Reply with one number: the count of lines in the data that hold the string "Open".

• • • • •

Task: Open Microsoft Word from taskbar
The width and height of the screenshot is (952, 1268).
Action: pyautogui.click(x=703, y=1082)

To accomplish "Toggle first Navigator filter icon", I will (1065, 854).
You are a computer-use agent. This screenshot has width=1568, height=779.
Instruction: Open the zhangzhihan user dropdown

• • • • •

▸ **RESPONSE**:
2